Kimi K2.6
Overview
Kimi K2.6 is Moonshot AI's open-weight multimodal model, released on April 20, 2026. It is the third K2-class model in nine months, following K2 and K2.5. Built on a 1-trillion-parameter Mixture-of-Experts architecture with 32 billion active parameters per token, K2.6 combines native multimodal input, advanced agent swarm orchestration, and strong coding performance.
Key Features
- Native Multimodal Architecture: Supports text, image, and video input through the custom MoonViT vision encoder. Video input is new in K2.6 and supports mp4, mov, avi, and webm formats.
- Agent Swarm Orchestration: Supports up to 300 concurrent sub-agents per task and 4,000 coordinated steps, with a 96.6% tool-invocation success rate, up from 91% on K2.5.

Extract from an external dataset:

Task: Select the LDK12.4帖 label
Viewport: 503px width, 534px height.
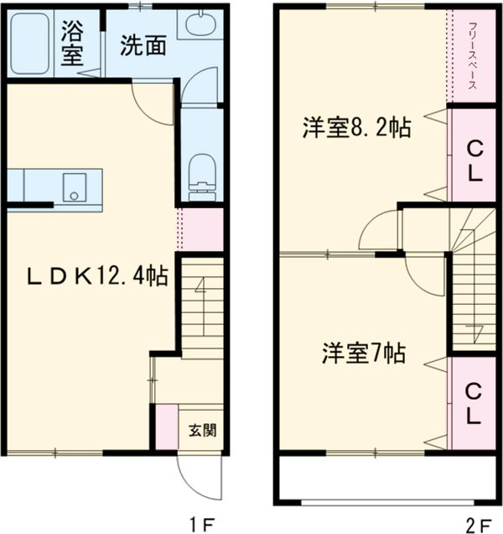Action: pos(96,274)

- Coding Performance: Achieves SWE-Bench Pro 58.6%, SWE-bench Verified 80.2%, LiveCodeBench v6 89.6%, and Terminal-Bench 2.0 66.7%.
- Modified MIT License: Open weights are available on Hugging Face and are free for commercial use below 100M MAU or $20M monthly revenue.
Best Use Cases
- End-to-End Coding & UI Generation: Well suited for transforming prompts and visual inputs into production-ready interfaces and lightweight full-stack workflows across Python, Rust, and Go.
- Multi-Agent Systems: The 300-agent swarm capacity with 4,000-step coordination makes it effective for complex autonomous workflows that require long-context stability.
- Cost-Effective Multimodal Processing: Offers strong multimodal and agentic performance at a lower cost than many proprietary multimodal alternatives.
Capabilities and Limitations
| Capability | Description |
|---|---|
| Reasoning | AIME 2026: 96.4%, GPQA-Diamond: 90.5%, HLE with tools: 54.0% |
| Coding | SWE-Bench Pro 58.6%, SWE-bench Verified 80.2%, LiveCodeBench v6 89.6%, Terminal-Bench 2.0 66.7% |
| Multimodal | Text, image (png, jpeg, webp, gif), and video (mp4, mov, avi, webm) input through the MoonViT vision encoder |
| Response Speed | Optimized for throughput in agentic workflows; specific tokens-per-second metrics vary by deployment |
| Context Window | 262K tokens |
| Max Output | 16K tokens, up to 98K in extended mode |
| Tool Use | 96.6% tool-invocation success, 4,000+ tool calls per session, and multi-agent handoffs |
| Multilingual | 160K vocabulary optimized for code and non-English text; SWE-bench Multilingual 76.7% |
Known Limitations
- Multimodal benchmark performance is weaker than top proprietary models on some vision tasks such as MMMU-Pro and MathVision.
- URL-based image input is not supported through the API; only base64-encoded content or file upload is supported.
- Image resolution is capped at 4K, video at 2K, and the full request body must remain under 100MB.
- Pure math reasoning trails some higher-end proprietary models on benchmarks such as AIME 2026 and GPQA-Diamond.
- The 262K context window is smaller than some proprietary alternatives offering 1M+ tokens.
- Independent reviews note only marginal improvement over K2.5 on day-to-day tasks and weaker performance on some domain-specific workloads.
Credits Usage
| Model | Input (Credits/Token) | Cache Write (Credits/Token) | Cache Read (Credits/Token) | Output (Credits/Token) | Web Search (Credits/Use) | Billing Notes |
|---|---|---|---|---|---|---|
| Kimi K2.6 | 0.95 | 0.95 | 0.16 | 4.00 | - | - |